A British government plan to merge its Antarctic research division with a centre studying the oceans has triggered protests from scientists who said it would cut studies of polar climate change and rising sea levels.
They said the British Antarctic Survey had a strong history of discovery including, in 1985, of a hole in the ozone layer that protects the planet from harmful solar rays. That helped spur a 1987 United Nations treaty on damaging chemicals.
"We should be increasing our research in Antarctica, not cutting back," said Bob Ward, policy director of the Grantham Research Institute on Climate Change and Environment at the London School of Economics.
"In times of recession, it does not pay to be less knowledgeable," he told Reuters.
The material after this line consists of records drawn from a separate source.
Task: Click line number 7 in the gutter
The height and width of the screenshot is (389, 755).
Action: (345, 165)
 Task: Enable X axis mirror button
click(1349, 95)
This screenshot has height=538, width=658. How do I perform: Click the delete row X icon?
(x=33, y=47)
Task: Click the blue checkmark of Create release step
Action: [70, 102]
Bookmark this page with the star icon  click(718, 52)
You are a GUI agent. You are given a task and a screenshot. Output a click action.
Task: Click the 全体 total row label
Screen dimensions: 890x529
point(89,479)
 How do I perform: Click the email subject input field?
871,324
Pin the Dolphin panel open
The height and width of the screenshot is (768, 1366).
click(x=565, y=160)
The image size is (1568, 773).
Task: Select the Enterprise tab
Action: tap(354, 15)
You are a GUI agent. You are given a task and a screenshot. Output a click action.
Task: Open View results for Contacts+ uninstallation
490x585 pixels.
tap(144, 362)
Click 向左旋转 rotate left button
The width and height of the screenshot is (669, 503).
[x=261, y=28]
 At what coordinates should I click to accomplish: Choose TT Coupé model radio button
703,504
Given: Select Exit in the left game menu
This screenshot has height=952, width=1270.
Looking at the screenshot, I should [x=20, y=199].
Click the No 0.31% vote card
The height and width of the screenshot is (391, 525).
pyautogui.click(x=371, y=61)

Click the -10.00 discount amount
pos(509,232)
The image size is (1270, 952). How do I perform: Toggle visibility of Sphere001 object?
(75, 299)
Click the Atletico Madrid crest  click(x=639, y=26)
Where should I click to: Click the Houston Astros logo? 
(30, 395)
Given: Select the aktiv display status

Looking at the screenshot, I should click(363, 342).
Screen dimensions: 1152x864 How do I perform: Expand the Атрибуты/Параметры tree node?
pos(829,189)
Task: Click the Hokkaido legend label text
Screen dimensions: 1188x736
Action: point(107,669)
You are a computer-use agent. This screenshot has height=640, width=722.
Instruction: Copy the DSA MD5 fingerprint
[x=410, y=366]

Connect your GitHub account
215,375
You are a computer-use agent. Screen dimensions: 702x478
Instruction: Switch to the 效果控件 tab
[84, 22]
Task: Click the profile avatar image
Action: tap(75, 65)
Antarctica, which holds enough water to raise world sea levels 60 metres if it all melted, should be a higher priority for research, he said.
The government, facing deep spending cuts, announced a proposal in June to merge BAS with the National Oceanography Centre into a new group, the Centre for Ocean and Polar Science. A final decision is due in December.
Professor Duncan Wingham, head of the Natural Environment Research Council, said there would be some cuts among BAS's 400 employees.
BAS's funding had been kept up, shielded from deeper cuts in NERC's budget, he said.
"Far from seeking to damage polar science, we are continuing to sustain our polar activity in spite of the difficult times we find ourselves in," Wingham said.
"There are no plans to close BAS."
Annual funding for BAS, based in Cambridge, is about 37 million pounds (NZ$72 million).
The new centre would be in Southampton, where the National Oceanography Centre is based.
Wingham said the plan for the merger was "to provide a single institute that can take on the largest challenges of polar science, north and south".
It would also allow the two groups to share the cost of ships.
British spending on research and development fell to 1.78 per cent of gross domestic product in 2010 from 1.84 per cent in 2009, official data showed.
A scientist at BAS said there was still time to overturn the proposal, noting the final decision was still two months off.
BAS said it had no formal position on the merger.